Sport et écologie : un esprit d'équipe

Le sport moderne est pris dans des tensions contradictoires : pratique pour
certains, spectacle pour d'autres, oscillant entre les loisirs et la compétition
exacerbée. Le sport est volontiers présenté comme vecteur de cohésion sociale
et de développement économique mais avec des résultats difficiles à évaluer.
Aujourd'hui, il doit respecter l'environnement, favoriser la santé et le bien-être,
assumer une impérative sobriété financière.
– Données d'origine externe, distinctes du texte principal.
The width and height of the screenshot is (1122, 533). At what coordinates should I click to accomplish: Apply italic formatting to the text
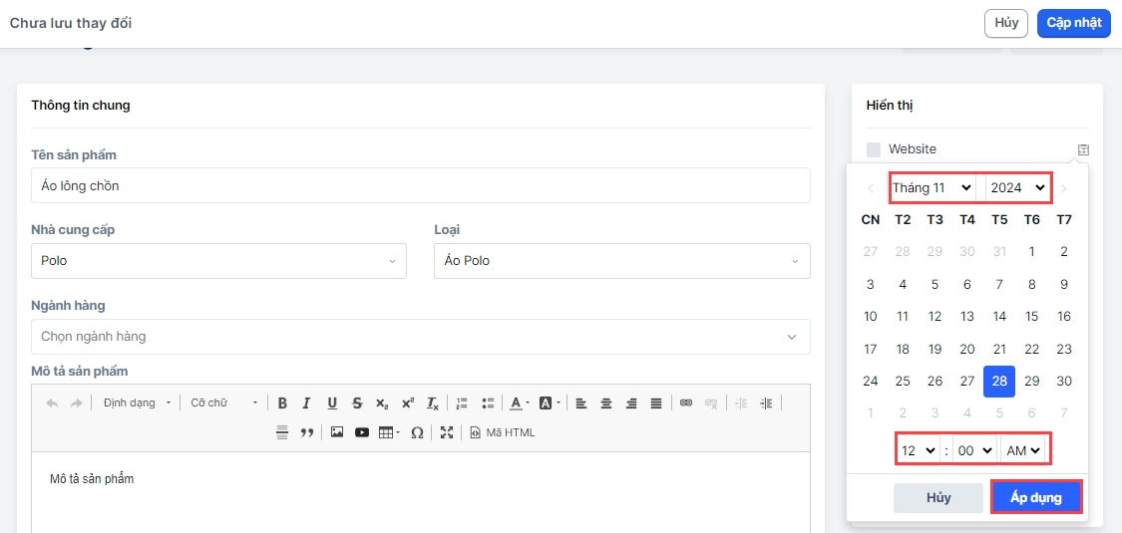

Une ambition qui contraste avec
l'image parfois renvoyée par les Jeux olympiques ou la Coupe du monde de football.
Dans sa version moderne, le sport est traversé par des logiques contradictoires :
coopératif au sein d'une même équipe mais compétitif face à l'adversaire ; tolérant
par son ouverture à chacune et chacun sans discrimination de religion, de culture
ou de classe, mais souvent sexiste dans la séparation organisée des femmes et
des hommes ; démocratique car il consacre l'égalité de tous devant la règle mais
aristocratique dans la production d'élites et de culte du classement, etc.
Une politique sportive écologiste poursuit donc une ambition simple : faire la
preuve de sa pleine soutenabilité, favoriser le bien-être individuel et collectif, en
complémentarité avec l'ensemble des politiques menées sur un territoire.